Dentre os comerciantes mais destacados está John Proudfoot, nascido em Glasgow, que fez fortuna no Rio Grande do Sul. Em 1862 teve a ideia de fazer do Rio Grande e do litoral gaúcho uma grande fazenda de plantação de algodão. Tentou implementar o projeto em São José do Norte, com experiência inicial no Cocuruto. O projeto não teve continuidade. Outro projeto foi a da construção de uma fábrica de tijolos de areia a qual só ocorreu no início do século 20, em São José do Norte. Este tipo de tijolo teria sido empregado na construção da Swift, não sendo usado reboco e mantendo por décadas um bom estado de conservação. A casa comercial de Proudfoot ficava na rua Pedro II, na cidade do Rio Grande, atual rua Marechal Floriano e era dos prédios mais ricos daquela zona, avaliado em 30.000 libras esterlinas. Proudfoot, tinha empresas de telégrafo, companhia de gás, estradas de ferro. Em 1873, fundou as linhas de barco a vapor entre Rio Grande e Porto Alegre, cujos navios foram construídos em seus estaleiros em Glasgow. Dois anos depois, morreu solteiro e milionário, deixando sua fortuna para um sobrinho.

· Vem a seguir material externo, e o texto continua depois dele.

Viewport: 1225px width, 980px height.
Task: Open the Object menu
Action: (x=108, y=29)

Enquanto um inglês Henry Law elaborou ha 150 anos atrás (agosto de 1861) um projeto para construção de dois molhes curvos e um porto na atual cidade de Torres, o eng. Sir John Hawskshaw, em 1875, propôs uma solução para o pequeno calado da Barra do Rio Grande: a construção de quebra-mares partindo do litoral para o oceano e dispostos de um lado e outro da barra. Estava lançada a ideia que levou a construção dos Molhes da Barra que viabilizou a estrutura portuária que a cidade possui no presente.

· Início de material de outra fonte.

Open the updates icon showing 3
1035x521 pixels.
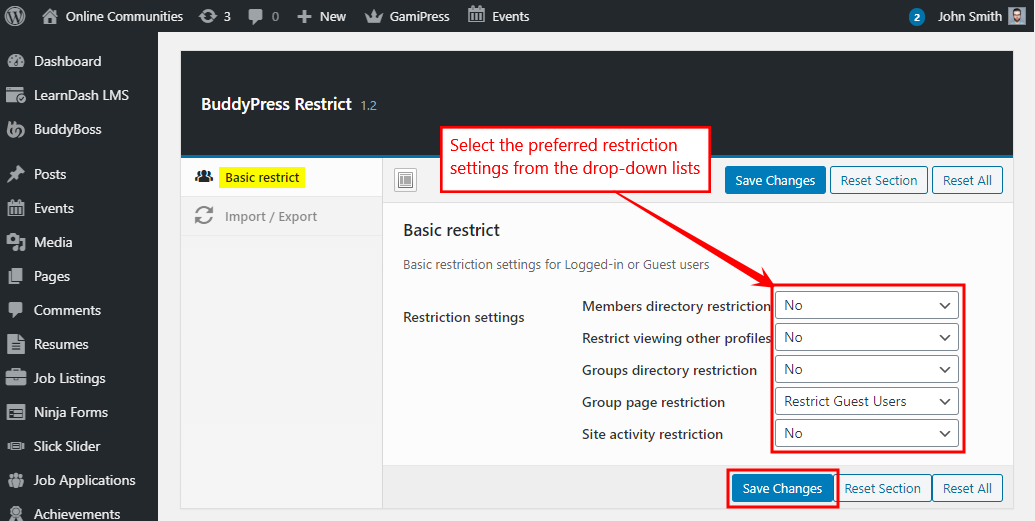207,16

O fornecimento de iluminação a gás para a cidade também foi obra de ingleses no ano de 1871, com a criação da São Pedro Brasil Gás Company. O gás dependia do carvão e tinha em James Johnson, um pioneiro da mineração no Rio Grande do Sul, o qual viabilizou a exploração do carvão em São Jerônimo e Arroio dos Ratos.

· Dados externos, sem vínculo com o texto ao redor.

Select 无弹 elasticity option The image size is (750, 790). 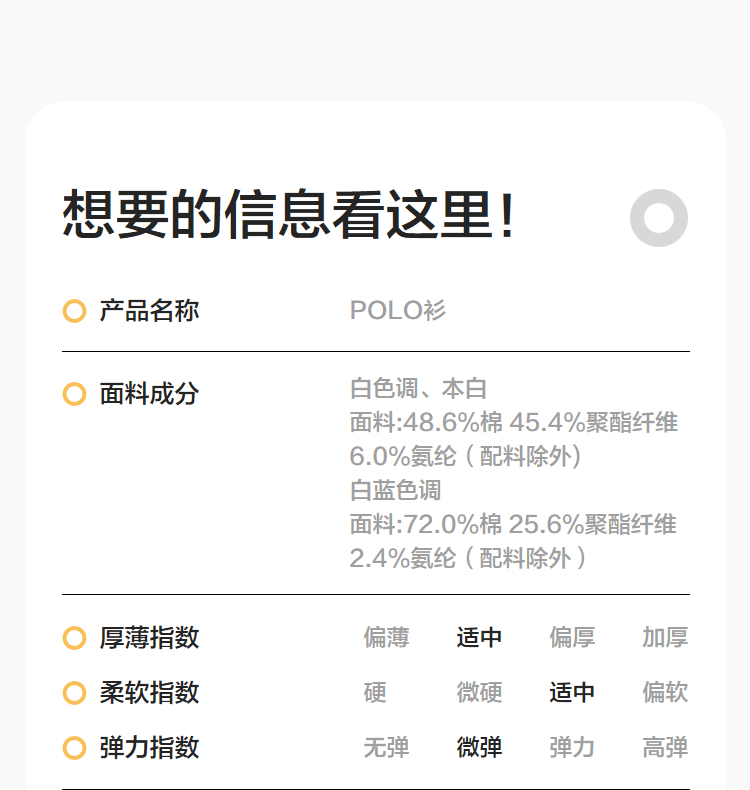click(387, 748)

Várias empresas de exportação e importação atuaram na cidade e inclusive o Banco de Londres esteve estabelecido em certo período no prédio do Sobrado dos Azulejos. Conforme Riopardense de Macedo, Rio Grande, na segunda metade do século 19, aumentava sua importância como centro de quase toda área sul da Província. Esta situação conferia-lhe posição privilegiada entre as demais povoações naquele fim de século, sendo sede de consulados que em Porto Alegre apenas mantinham vice-consulados e recebendo serviços públicos antes ou quase ao mesmo tempo em que a capital da Província.
A imagem de arte cemiterial aqui destacada é de John Proudfoot enterrado no cemitério de Dumbarton em cuja lápide está escrito: Sacred to the memory of John Proudfoot, Merchant, Liverpool, Rio Grande do Sul, and Monte Vídeo, who died at Liverpool on the 7th of March 1875, Aged 64 years.